- _ZIEL 1_
Schreibe aus dem Text über Dorothea Lindows Neuanfang in Nordschleswig den Abschnitt ab, der mit „Für sie ist“ beginnt und mit „bei ihr auslöste.“ endet.

Für sie ist die Entscheidung, ihre Zelte in Nordschleswig neu aufzuschlagen, genau die richtige gewesen.

„Ich fühle mich so richtig angekommen. Es gab keinen einzigen Tag, wo ich dachte, was hast du gemacht? Es hat sich an allen Tagen richtig und stimmig angefühlt und ist total schön“, so Dorothea Lindow, die sich im Vorfeld nicht monatelang mit der neuen Lebensplanung befasst hatte.

„Ich habe mich im November beworben und wusste im Dezember, dass ich die Stelle bekomme“. Ihr damaliges Gefühl Ende 2019: „Es passt, ich will dahin“, habe sich bestätigt.

Das fürcherlich große Haus

Im Pastorat fühlt sie sich heimisch, obgleich sie bei ihrem ersten Ortstermin ganz und gar nicht von dem Gebäude angetan war.

„Was für ein fürchterlich großes Haus. Dort will ich nicht wohnen“, war der Eindruck, den das Pastorat am Kirchplatz das erste Mal bei ihr auslöste.

- _ZIEL 2_
Gib die nachfolgende Auflistung vollständig und Wort für Wort wieder. Lass die Bilder in deiner Antwort weg.

- _DATENSÄTZE_
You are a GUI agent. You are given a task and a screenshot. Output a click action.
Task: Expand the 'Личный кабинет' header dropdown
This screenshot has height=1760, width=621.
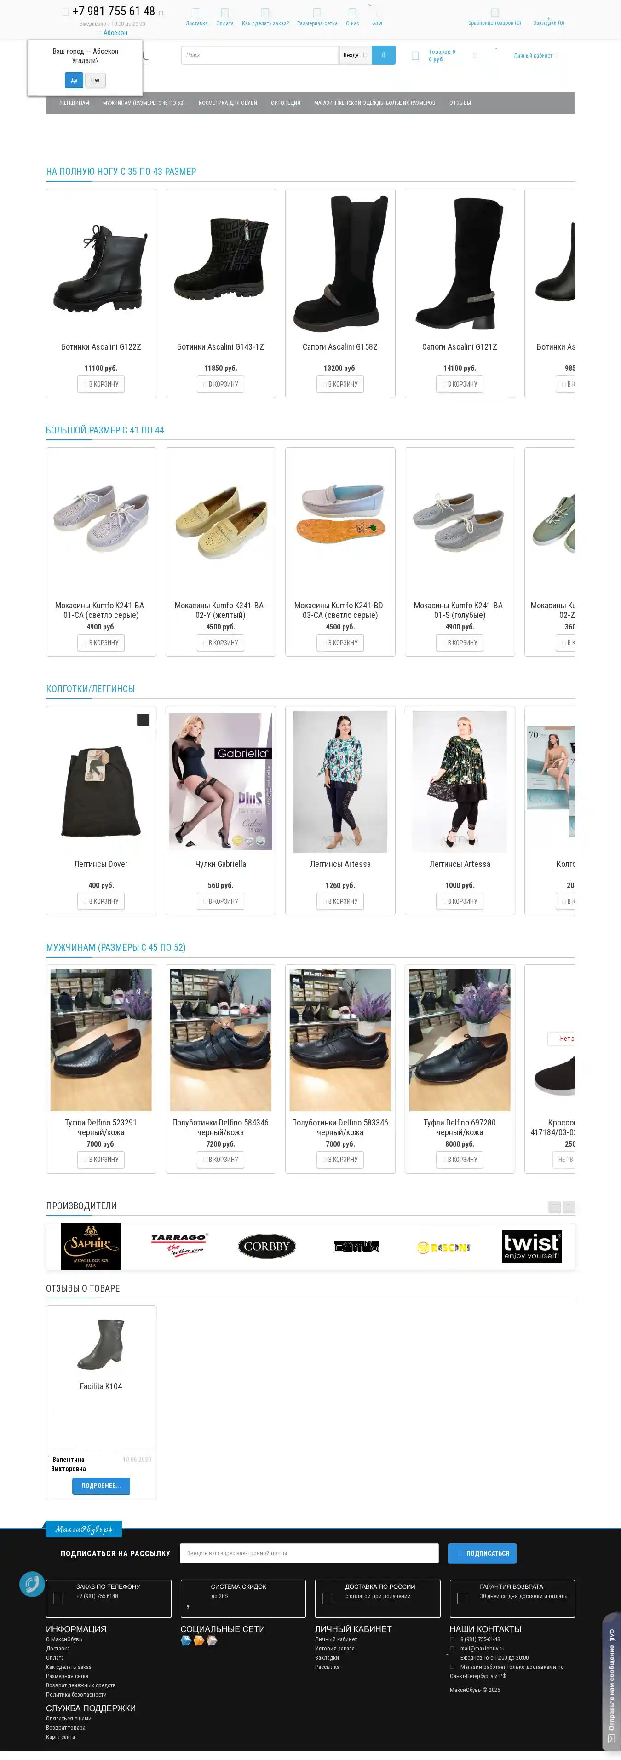(x=536, y=55)
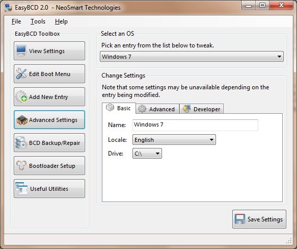Select the Basic tab
Viewport: 297px width, 249px height.
pyautogui.click(x=119, y=108)
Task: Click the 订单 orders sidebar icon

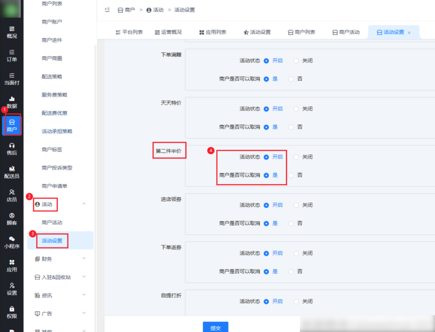Action: pos(12,55)
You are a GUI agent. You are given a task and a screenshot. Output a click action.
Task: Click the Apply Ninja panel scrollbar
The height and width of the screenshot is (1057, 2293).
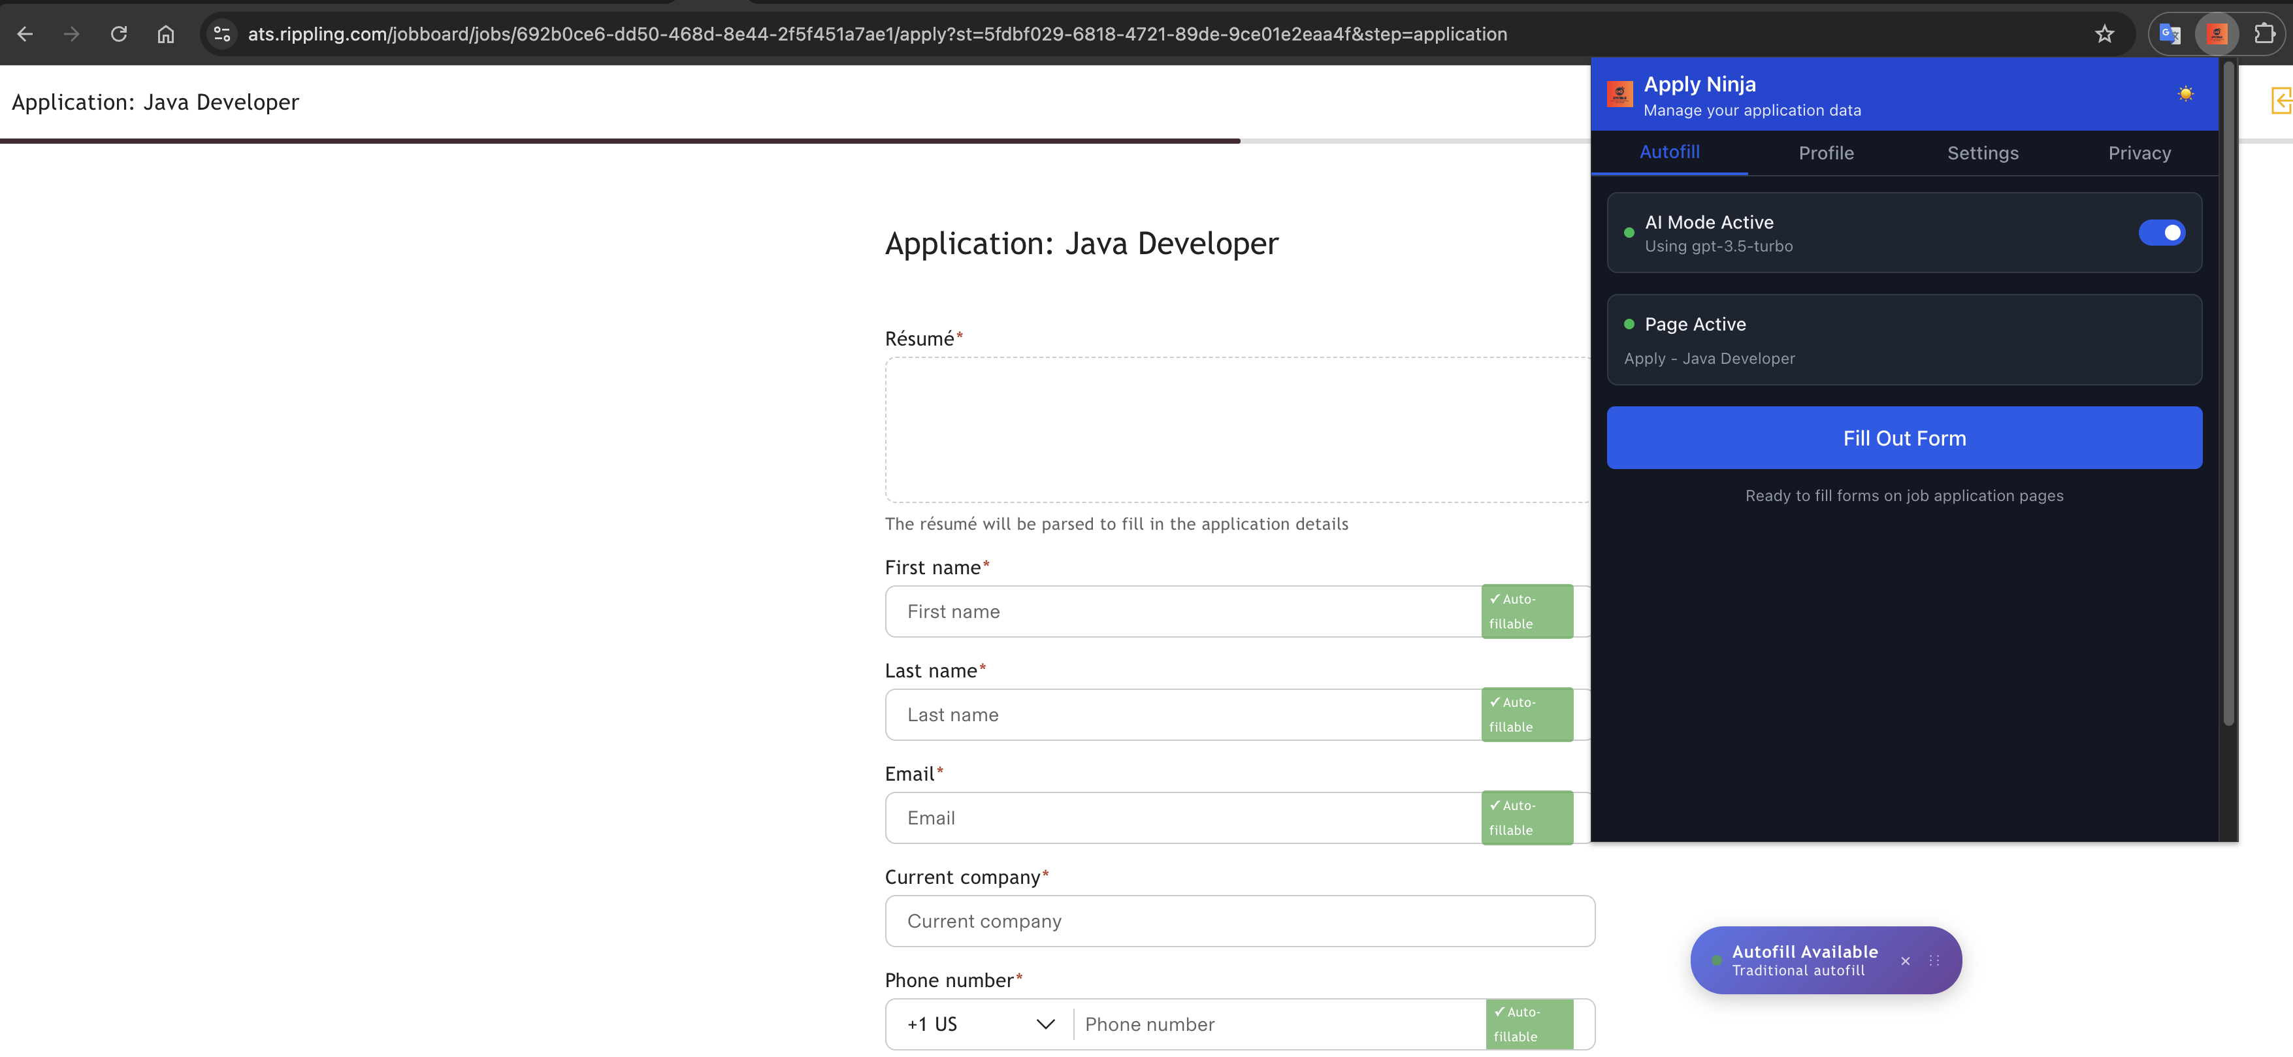tap(2228, 392)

- _ERGEBNIS 1_
Für sie ist die Entscheidung, ihre Zelte in Nordschleswig neu aufzuschlagen, genau die richtige gewesen.

„Ich fühle mich so richtig angekommen. Es gab keinen einzigen Tag, wo ich dachte, was hast du gemacht? Es hat sich an allen Tagen richtig und stimmig angefühlt und ist total schön“, so Dorothea Lindow, die sich im Vorfeld nicht monatelang mit der neuen Lebensplanung befasst hatte.

„Ich habe mich im November beworben und wusste im Dezember, dass ich die Stelle bekomme“. Ihr damaliges Gefühl Ende 2019: „Es passt, ich will dahin“, habe sich bestätigt.

Das fürcherlich große Haus

Im Pastorat fühlt sie sich heimisch, obgleich sie bei ihrem ersten Ortstermin ganz und gar nicht von dem Gebäude angetan war.

„Was für ein fürchterlich großes Haus. Dort will ich nicht wohnen“, war der Eindruck, den das Pastorat am Kirchplatz das erste Mal bei ihr auslöste.

- _ERGEBNIS 2_
You are a GUI agent. You are given a task and a screenshot. Output a click action.
Task: Expand the 'Личный кабинет' header dropdown
This screenshot has height=1760, width=621.
(x=536, y=55)
Select the Basic tab
Viewport: 297px width, 249px height.
pyautogui.click(x=119, y=108)
Task: Click the 订单 orders sidebar icon

Action: pos(12,55)
You are a GUI agent. You are given a task and a screenshot. Output a click action.
Task: Click the Apply Ninja panel scrollbar
The height and width of the screenshot is (1057, 2293).
tap(2228, 392)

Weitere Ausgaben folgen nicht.